Abstract:
An internal bypass filtration circuit including a microfine depth filtration cartridge, which operates in combination with the sump filter of an automatic transmission is disclosed. The present depth filtration cartridge functions to remove particulate matter as small as five microns to improve fluid cleanliness level without restricting fluid flow to the pump ensuring its volumetric efficiency. In one embodiment transmission fluid passes through a calibrated orifice in the bypass circuit to regulate flow to the depth filtration cartridge. In an alternate embodiment the depth filter media itself regulates filtration below a predetermined fluid pressure. The internal bypass circuit is installed by accessing a pressurized fluid circuit in the transmission valve body. A hydraulic bypass line interconnects such pressurized fluid circuit with the depth filtration cartridge, which is mounted internally of the transmission housing. The outlet of the depth filtration cartridge exhausts directly into the sump bypassing all other functional circuits.

Description:
CROSS-REFERENCE TO RELATED APPLICATION 
     This application claims the benefit under 35 U.S.C. 119(e) of U.S. Provisional Patent Application No. 60/817,283 filed Jun. 28, 2006 entitled, Internal Bypass Filtration Circuit. 
    
    
     BACKGROUND OF INVENTION 
     The present invention relates to automatic transmissions for land vehicles and, more particularly, to an internal bypass filtration circuit for such automatic transmissions. For purposes of this application the term “internal” refers to a physical location (i.e. a space or cavity) inside a transmission and is not be confused with terminology such as “filter with an internal by-pass”. The latter terminology refers to a common feature of a hydraulic filter element wherein if oil flow through the filter element becomes restricted, then an internal by-pass mechanism or passage within the filter opens and allows the oil to by-pass the filter element and keeps the oil circuit functioning. 
     Maintaining automatic transmission fluid (hereinafter “ATF”) in a clean condition free of particulates and contamination is critical to the proper function of an automatic transmission. Contamination of ATF is of particular concern to the automatic transmission rebuilding industry where there is a general trend toward achieving increased service longevity from remanufactured automatic transmissions. However, recent industry data is confirming exponentially higher contamination levels in remanufactured units due to various contributing factors and, accordingly, there is a need for increased filtration efficiency in such remanufactured transmissions. 
     Most automatic transmissions and transaxles use a standard wet sump system wherein ATF drains by gravity into the pan and the pump takes it up directly and discharges it to the hydraulic system. In a typical automotive application an ATF sump filter is submerged in the pan in fluid communication with the transmission pump. As the pump rotates ATF is drawn from the sump and through the filter by vacuum into the suction port of the pump.

--- Exercise directions ---
Carry the filtration patent text above further, picking up right after its last sentence. The listing is separate material, unrelated to the filtration patent text.

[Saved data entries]
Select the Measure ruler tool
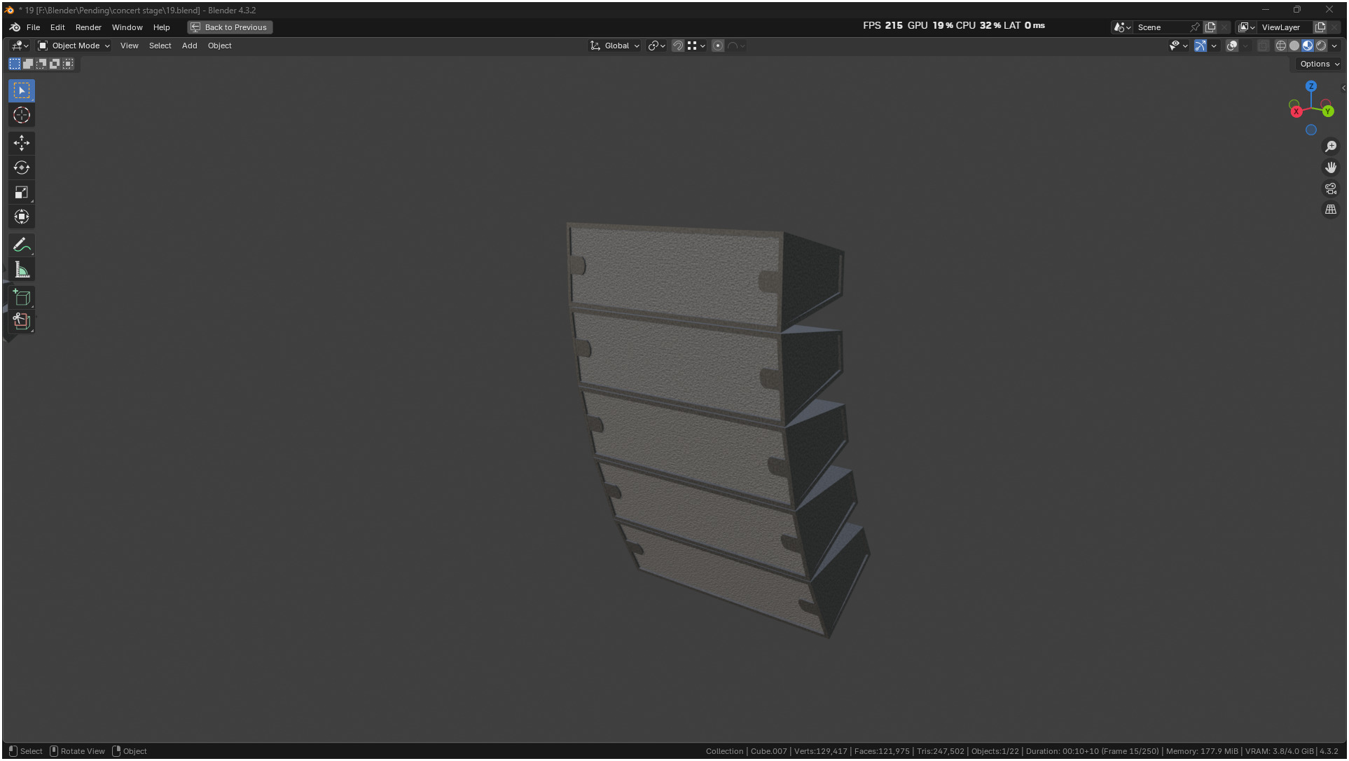This screenshot has height=761, width=1349. tap(22, 270)
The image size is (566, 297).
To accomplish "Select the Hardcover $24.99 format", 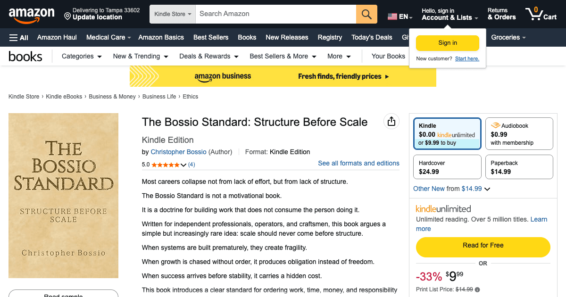I will 447,166.
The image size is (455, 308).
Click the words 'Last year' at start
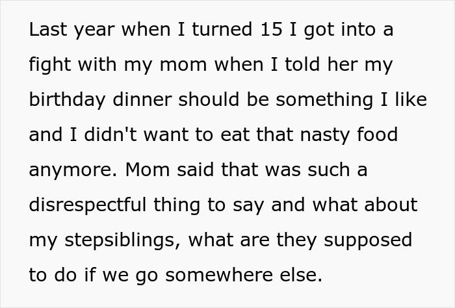point(66,31)
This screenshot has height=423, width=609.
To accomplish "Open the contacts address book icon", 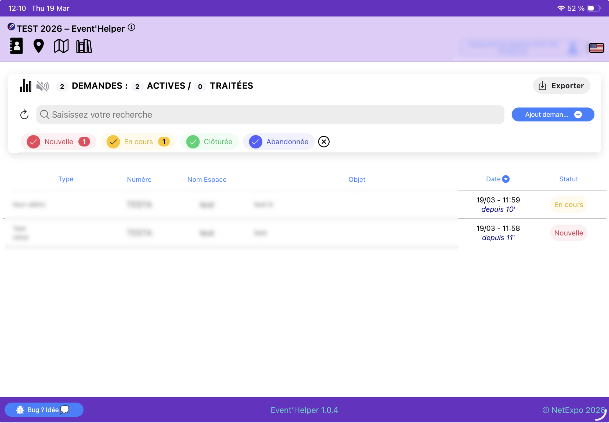I will pos(16,46).
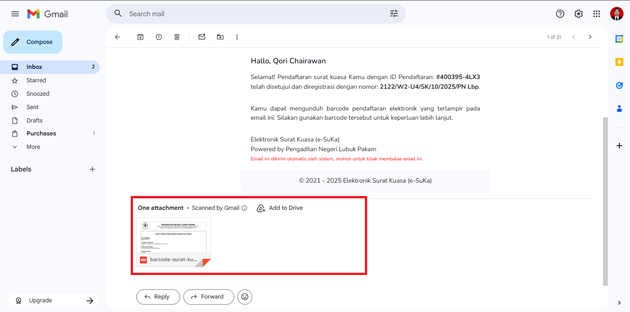Open Google Calendar from the side panel
The width and height of the screenshot is (630, 312).
click(619, 39)
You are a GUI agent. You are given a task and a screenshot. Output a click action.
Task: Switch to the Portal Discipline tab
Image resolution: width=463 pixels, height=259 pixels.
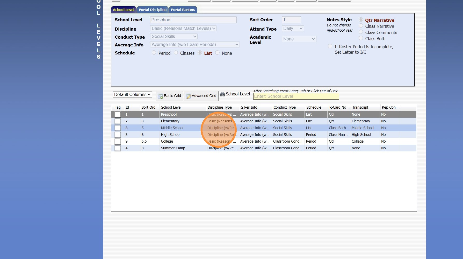coord(153,10)
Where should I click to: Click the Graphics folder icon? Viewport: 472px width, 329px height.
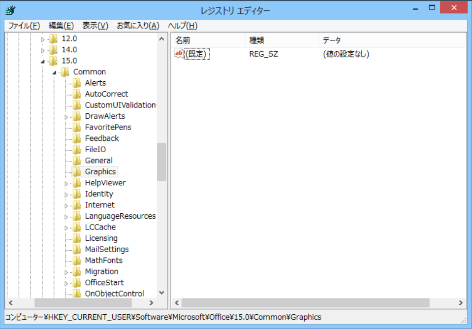(x=77, y=171)
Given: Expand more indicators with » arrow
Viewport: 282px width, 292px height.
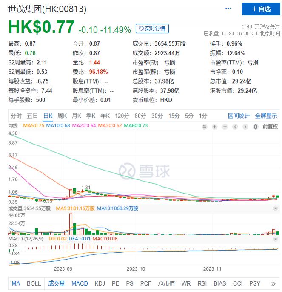Looking at the screenshot, I should pos(273,283).
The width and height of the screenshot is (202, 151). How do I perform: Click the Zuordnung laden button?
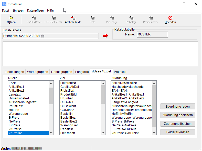(x=178, y=106)
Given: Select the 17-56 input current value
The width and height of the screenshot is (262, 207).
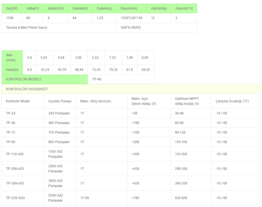Looking at the screenshot, I should 85,198.
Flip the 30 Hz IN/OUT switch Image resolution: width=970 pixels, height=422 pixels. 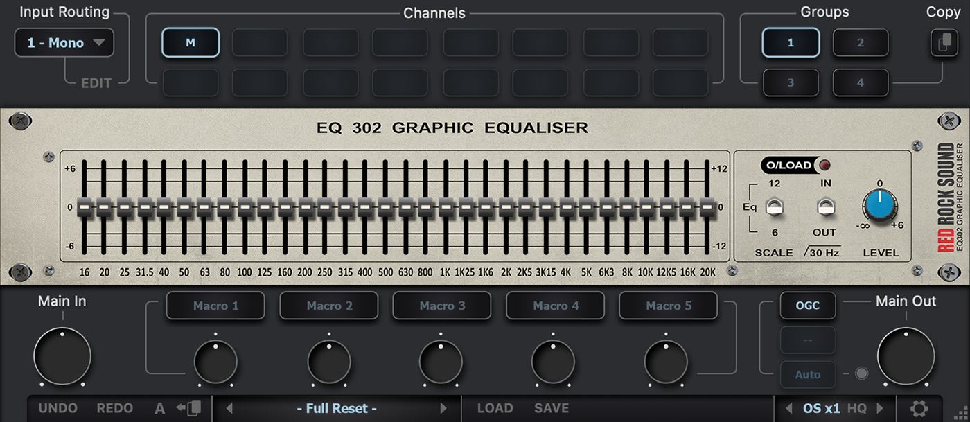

--- Result of this exercise ---
     Pumps in automatic transmission hydraulic systems are typically positive displacement pumps driven at engine speed. A positive displacement pump is one, which has the same output per revolution regardless of pump speed or pressure already developed in the system. Given the continuous flow requirements of the hydraulic system, a consistent flow of ATF through the filter to the pump is critical to proper lubrication and function of the transmission. 
     Because a sump filter is on the inlet side of the pump, it must not unduly restrict ATF uptake to the pump. This is a particular problem during cold start-up, hot idle and high volume/demand situations. Thus, it will be appreciated by those skilled in the art that the ATF filtration system has conflicting functions (i.e. ATF must flow freely to the pump without restriction, but must be filtered to remove harmful contaminants, which inherently restricts ATF flow). 
     The present internal bypass filtration system has been developed to resolve this problem and other shortcomings of the prior art. 
     SUMMARY OF THE INVENTION 
     Accordingly, the present invention is an improved ATF filtration system for an automatic transmission that provides an internal bypass filtration circuit including a microfine depth filtration cartridge (i.e. ATF is passed through several layers of filter media), which operates in conjunction with the original equipment manufacture (hereinafter “OEM”) sump filter to increase ATF cleanliness level. 
     In accordance with a method of the present invention, the internal ATF bypass circuit is installed by drilling an access hole into an existing pressurized ATF circuit in the valve body or other access point within the transmission assembly. Thereafter, the access hole is threaded and a hydraulic bypass line with a mating threaded fitting is installed therein to deliver ATF to the depth filtration cartridge during pump operation. 
     ATF passes through a calibrated restriction (i.e. orifice) as it flows through the bypass line and is delivered to the depth filtration cartridge wherein ATF passes through the depth media. The outlet of the depth filtration cartridge exhausts directly into the sump/pan area bypassing all other functional circuits. The depth filtration cartridge includes a dedicated mounting bracket adaptable for a given transmission application. 
     The present depth filtration cartridge functions to remove a wide range of particulate matter (i.e. as small as 5 microns) from the ATF, but does not interfere with the unrestricted flow of ATF to the pump to ensure its volumetric efficiency and the proper function of the OEM filtration system.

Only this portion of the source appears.